EXERCISE INSTRUCTIONS:
Every entry should come back exactly as written, minus the pictures.

EXTRACTED INFORMATION START

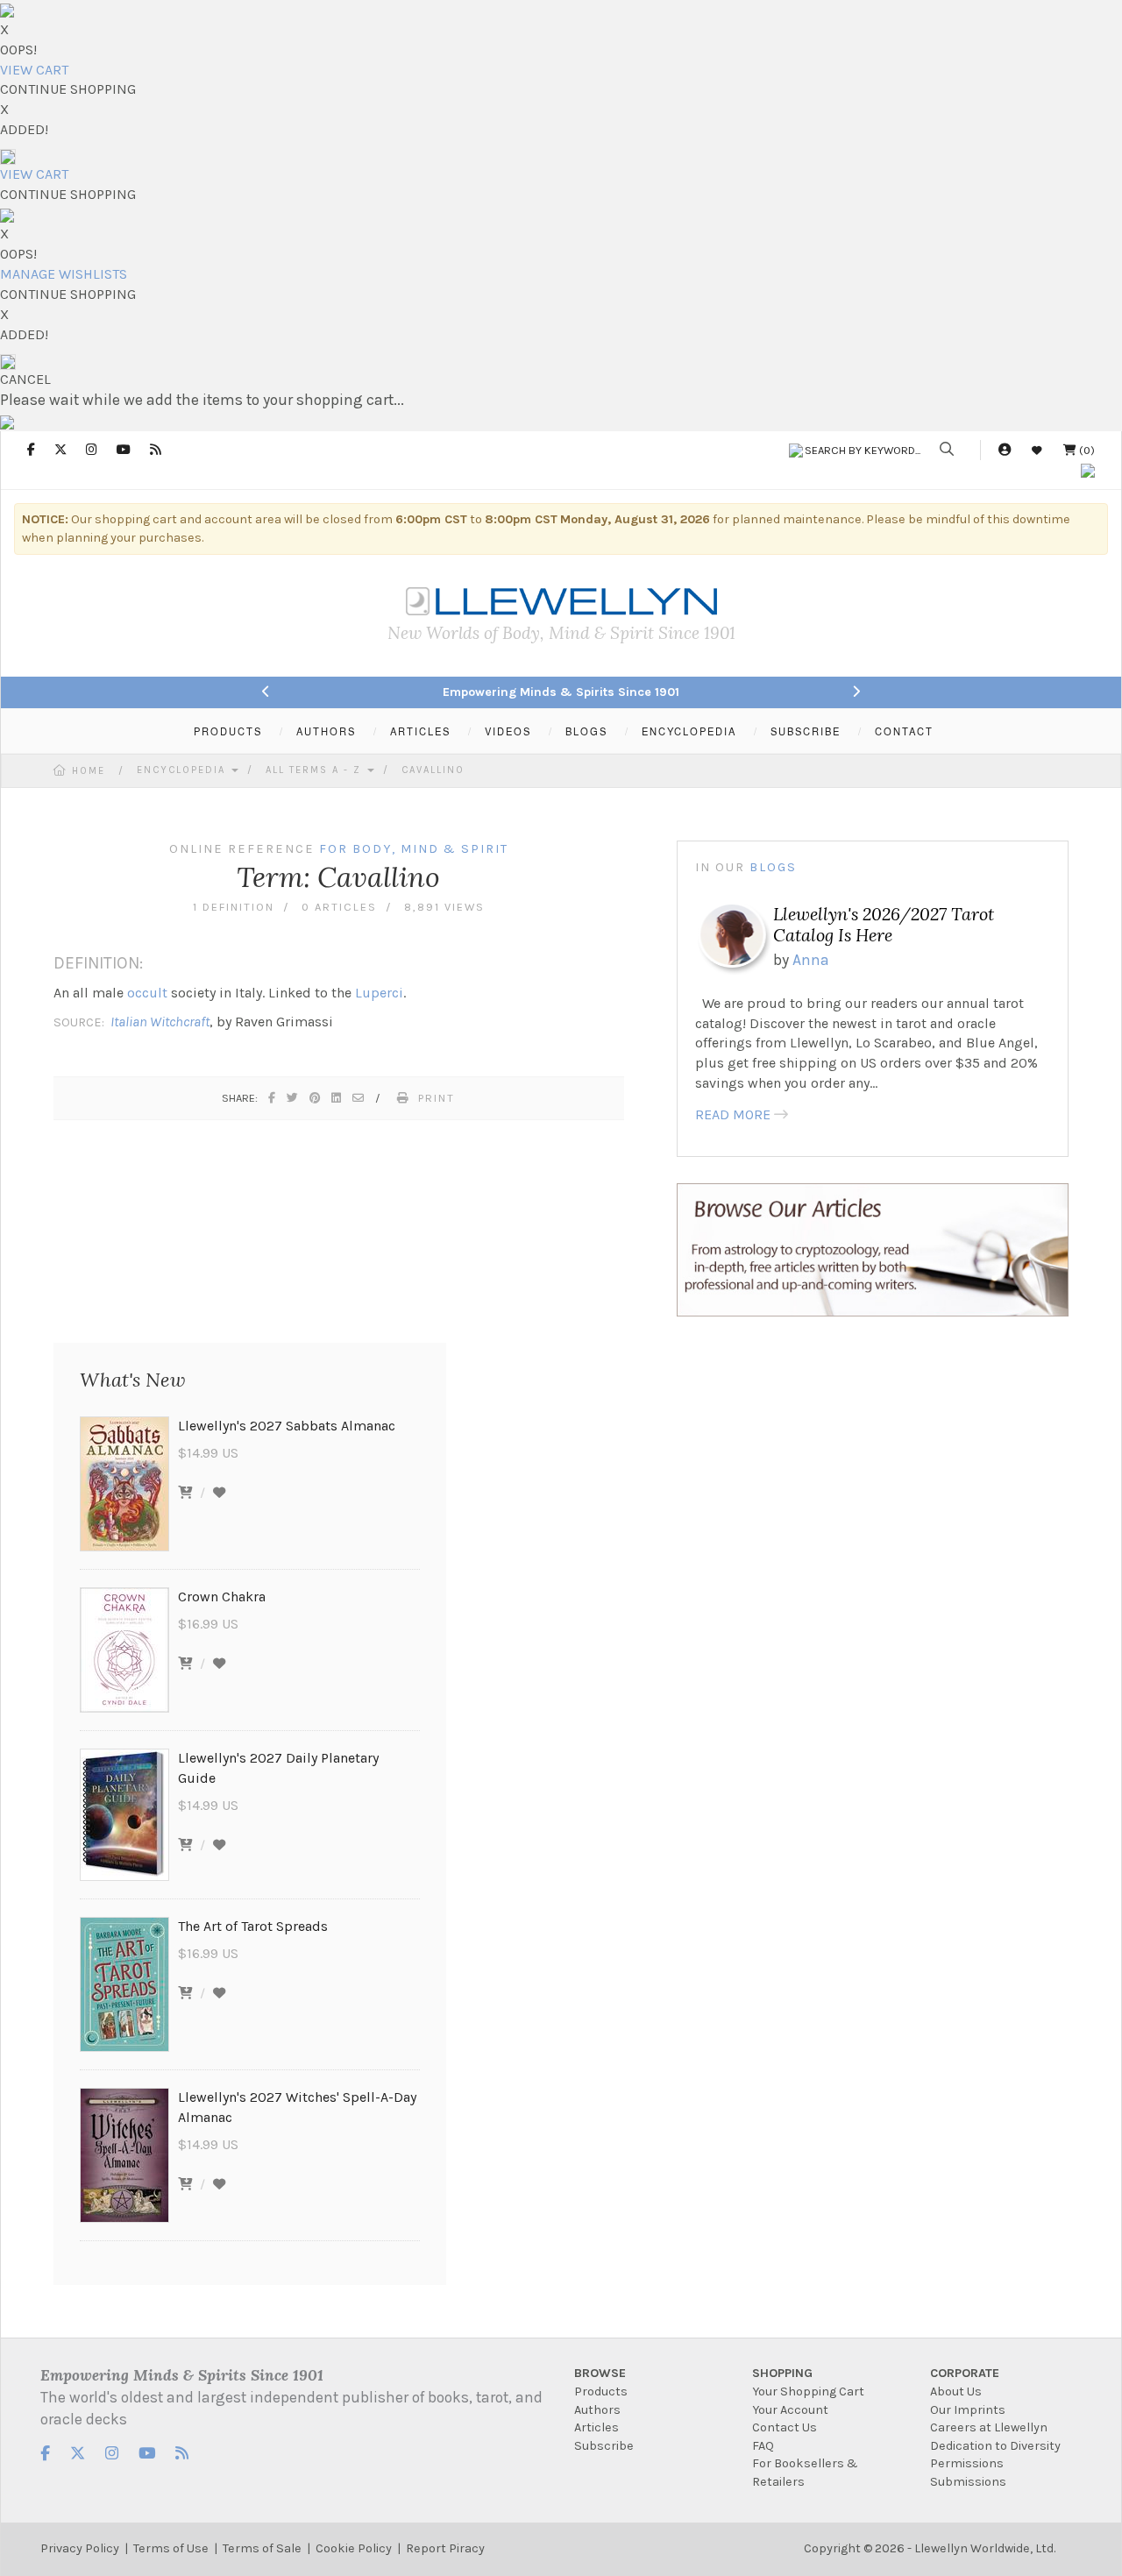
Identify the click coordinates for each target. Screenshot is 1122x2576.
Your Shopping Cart (808, 2391)
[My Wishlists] (1037, 450)
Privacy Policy (79, 2548)
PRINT (436, 1097)
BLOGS (586, 731)
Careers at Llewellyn (988, 2427)
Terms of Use (171, 2548)
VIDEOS (508, 731)
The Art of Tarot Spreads (253, 1926)
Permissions (967, 2463)
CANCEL (25, 379)
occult (147, 992)
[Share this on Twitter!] (293, 1097)
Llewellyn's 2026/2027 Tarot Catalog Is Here (883, 924)
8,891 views (444, 906)
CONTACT (904, 731)
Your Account (790, 2409)
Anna (810, 960)
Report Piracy (445, 2548)
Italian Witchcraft (159, 1021)
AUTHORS (326, 731)
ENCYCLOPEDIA (689, 731)
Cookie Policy (354, 2548)
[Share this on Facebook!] (272, 1097)
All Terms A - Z (316, 770)
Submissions (968, 2481)
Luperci (379, 992)
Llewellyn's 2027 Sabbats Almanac (286, 1425)
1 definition (233, 906)
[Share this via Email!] (359, 1097)
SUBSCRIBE (805, 731)
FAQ (763, 2445)
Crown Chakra (222, 1596)
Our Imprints (967, 2409)
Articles (596, 2427)
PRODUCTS (228, 731)
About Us (956, 2391)
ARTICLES (420, 731)
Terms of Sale (262, 2548)
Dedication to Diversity (995, 2445)
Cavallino (433, 770)
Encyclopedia (183, 770)
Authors (597, 2409)
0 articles (339, 906)
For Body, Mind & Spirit (413, 848)
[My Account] (1004, 450)
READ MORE (732, 1114)
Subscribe (604, 2445)
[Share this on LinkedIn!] (337, 1097)
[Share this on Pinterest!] (315, 1097)
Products (601, 2391)
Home (88, 771)
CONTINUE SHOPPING (68, 89)
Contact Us (784, 2427)
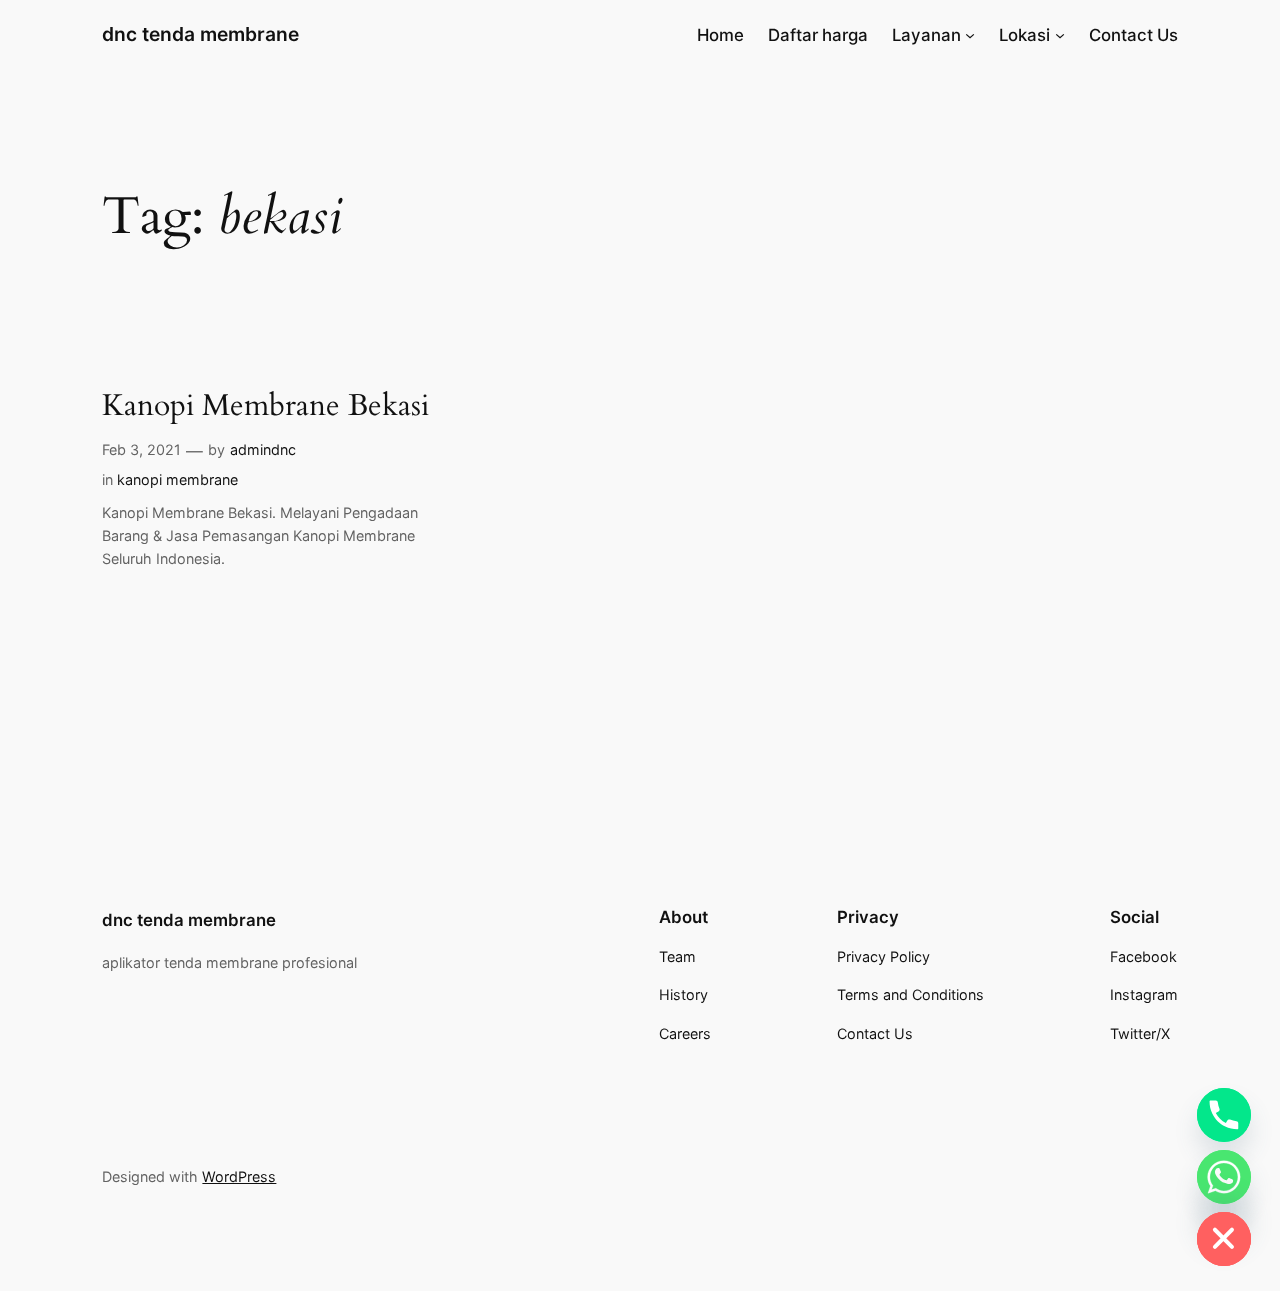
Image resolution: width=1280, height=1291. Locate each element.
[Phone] (1224, 1115)
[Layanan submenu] (970, 35)
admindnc (263, 449)
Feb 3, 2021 (141, 449)
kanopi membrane (177, 479)
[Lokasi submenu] (1060, 35)
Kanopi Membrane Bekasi (265, 407)
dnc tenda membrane (200, 34)
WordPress (239, 1176)
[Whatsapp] (1224, 1177)
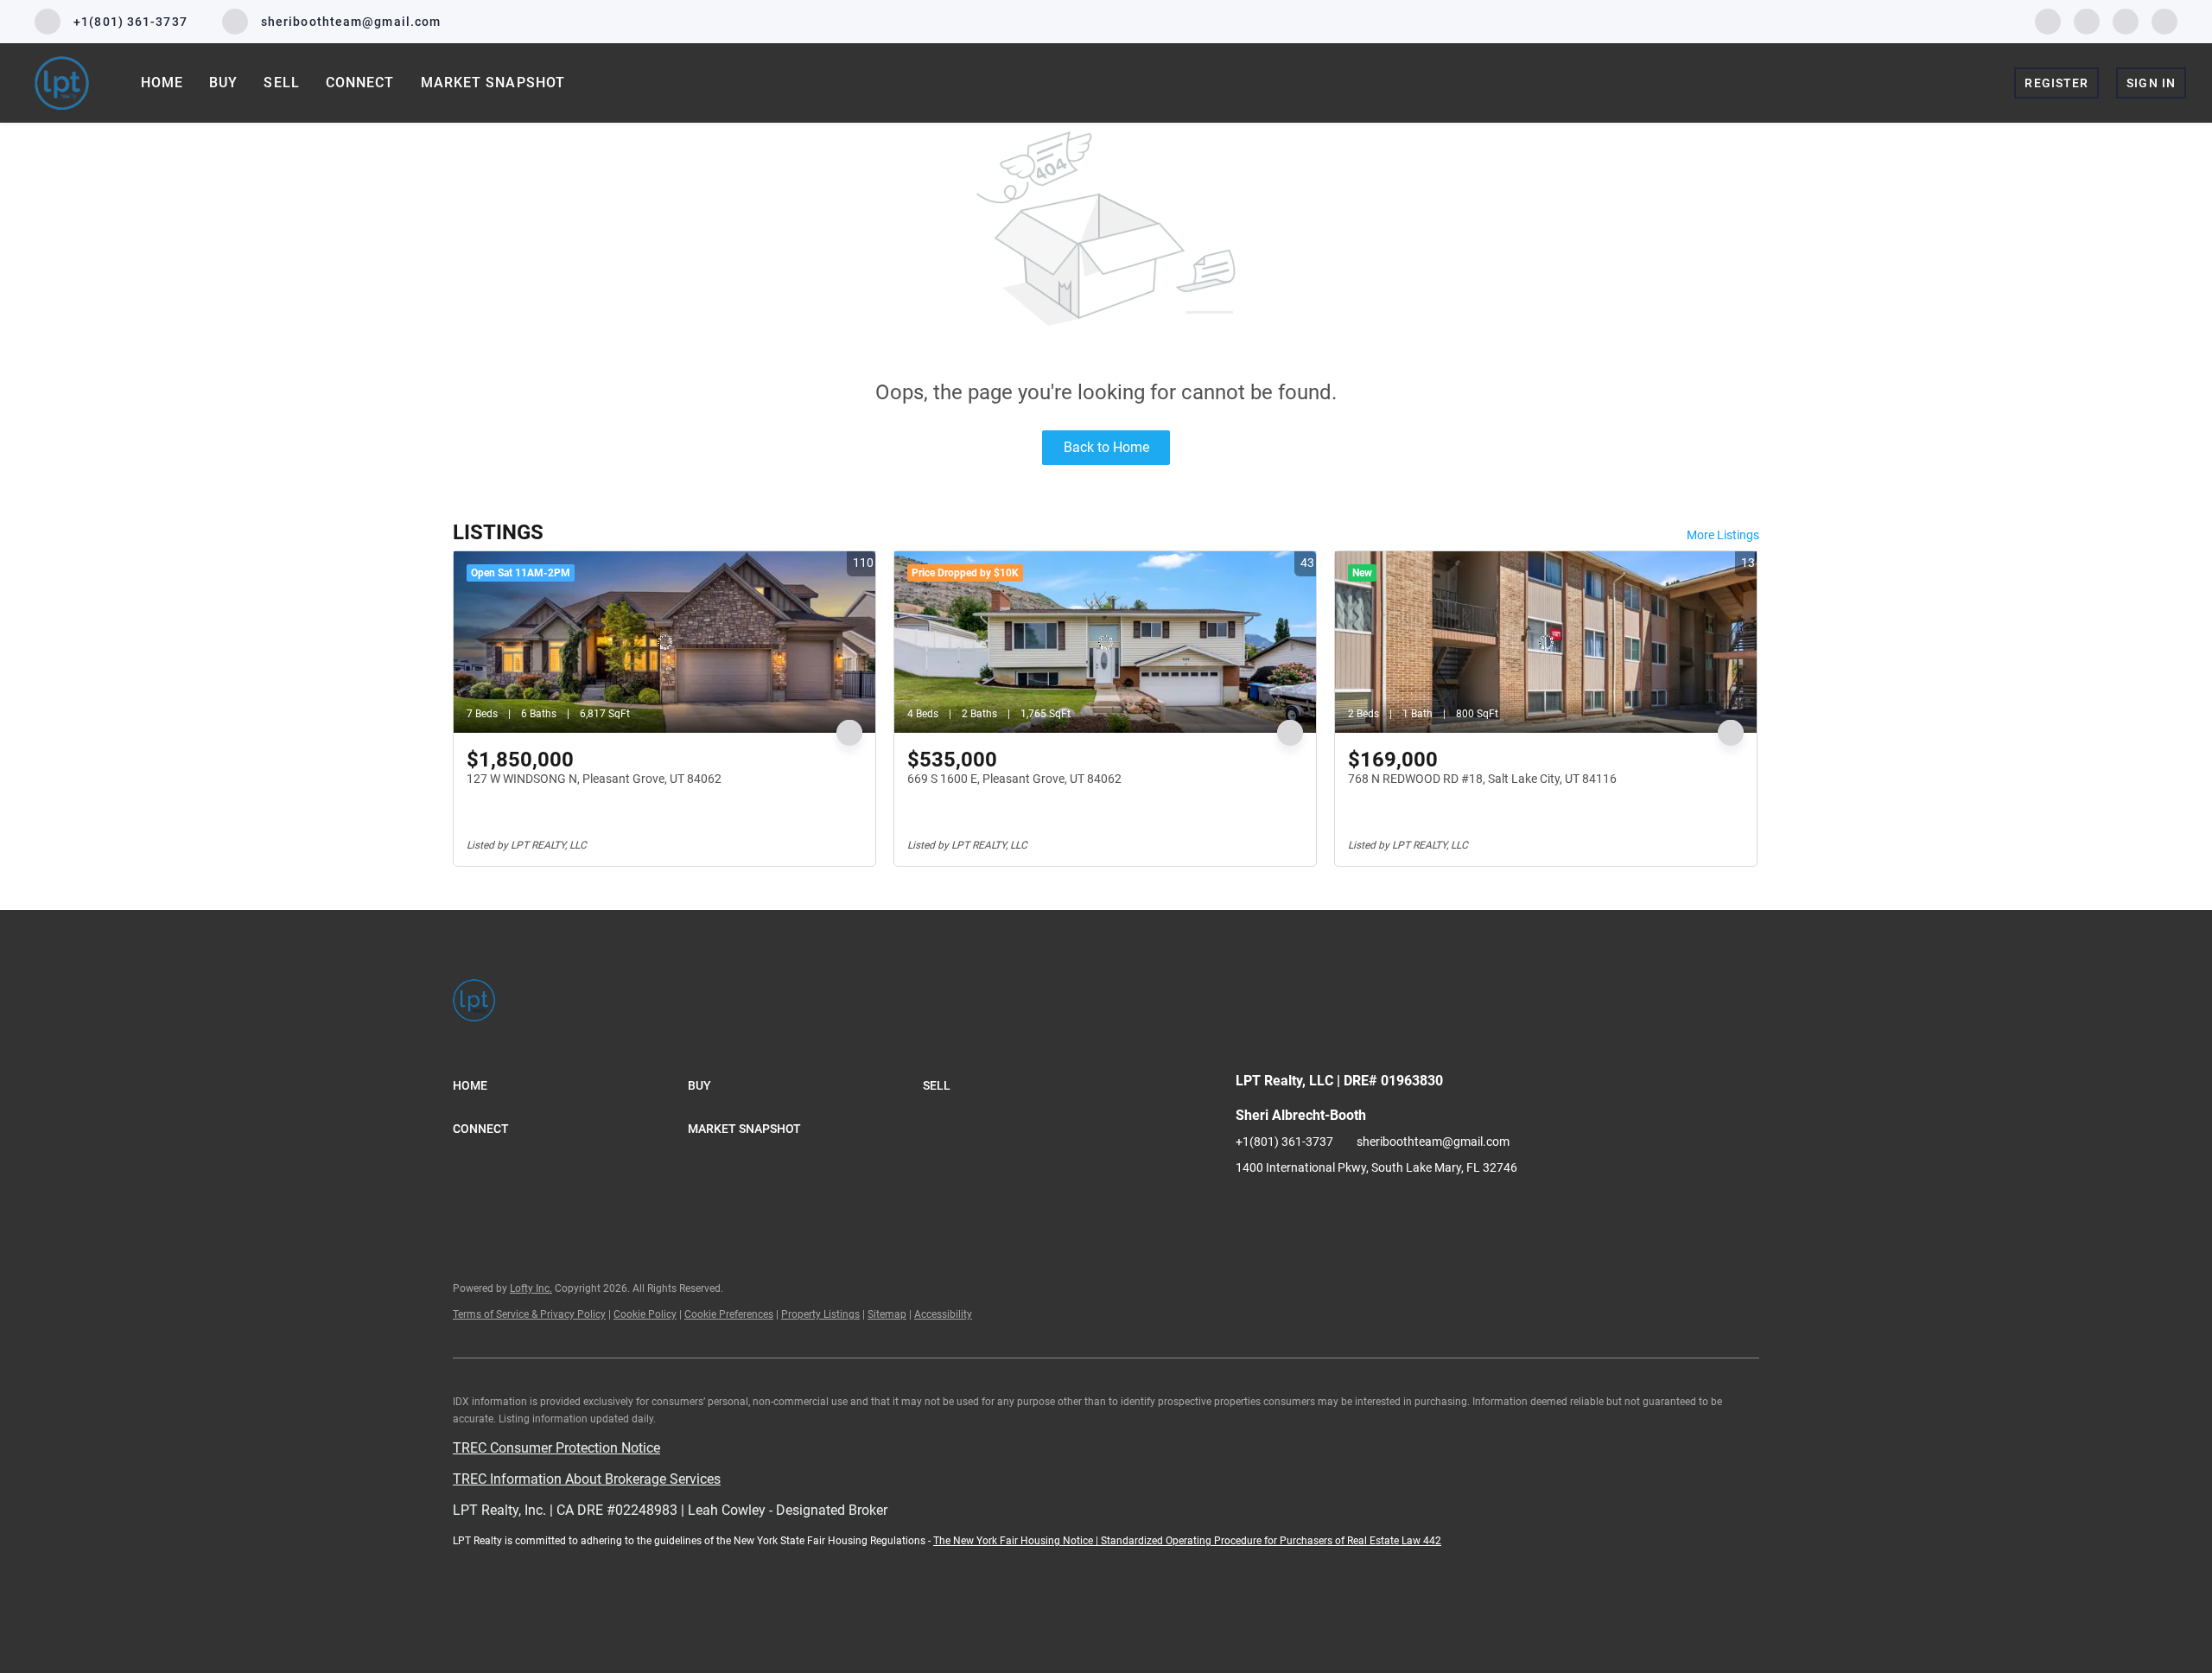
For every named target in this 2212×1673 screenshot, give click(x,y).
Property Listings (820, 1314)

EXTRACTED INFORMATION END

ANSWER TO THIS EXERCISE:
Identify the click coordinates for each target. Screenshot is 1122x2576.
Your Shopping Cart (808, 2391)
[My Wishlists] (1037, 450)
Privacy Policy (79, 2548)
PRINT (436, 1097)
BLOGS (586, 731)
Careers at Llewellyn (988, 2427)
Terms of Use (171, 2548)
VIDEOS (508, 731)
The Art of Tarot Spreads (253, 1926)
Permissions (967, 2463)
CANCEL (25, 379)
occult (147, 992)
[Share this on Twitter!] (293, 1097)
Llewellyn's 2026/2027 Tarot Catalog Is Here (883, 924)
8,891 views (444, 906)
CONTACT (904, 731)
Your Account (790, 2409)
Anna (810, 960)
Report Piracy (445, 2548)
Italian Witchcraft (159, 1021)
AUTHORS (326, 731)
ENCYCLOPEDIA (689, 731)
Cookie Policy (354, 2548)
[Share this on Facebook!] (272, 1097)
All Terms A - Z (316, 770)
Submissions (968, 2481)
Luperci (379, 992)
Llewellyn's 2027 Sabbats Almanac (286, 1425)
1 definition (233, 906)
[Share this via Email!] (359, 1097)
SUBSCRIBE (805, 731)
FAQ (763, 2445)
Crown Chakra (222, 1596)
Our Imprints (967, 2409)
Articles (596, 2427)
PRODUCTS (228, 731)
About Us (956, 2391)
ARTICLES (420, 731)
Terms of Sale (262, 2548)
Dedication to Diversity (995, 2445)
Cavallino (433, 770)
Encyclopedia (183, 770)
Authors (597, 2409)
0 articles (339, 906)
For Body, Mind & Spirit (413, 848)
[My Account] (1004, 450)
READ MORE (732, 1114)
Subscribe (604, 2445)
[Share this on LinkedIn!] (337, 1097)
[Share this on Pinterest!] (315, 1097)
Products (601, 2391)
Home (88, 771)
CONTINUE SHOPPING (68, 89)
Contact Us (784, 2427)
Image resolution: width=1280, height=1291. Locate each element.
[Phone] (1224, 1115)
[Layanan submenu] (970, 35)
admindnc (263, 449)
Feb 3, 2021 (141, 449)
kanopi membrane (177, 479)
[Lokasi submenu] (1060, 35)
Kanopi Membrane Bekasi (265, 407)
dnc tenda membrane (200, 34)
WordPress (239, 1176)
[Whatsapp] (1224, 1177)
For every named target in this 2212×1673 screenshot, give click(x,y).
Property Listings (820, 1314)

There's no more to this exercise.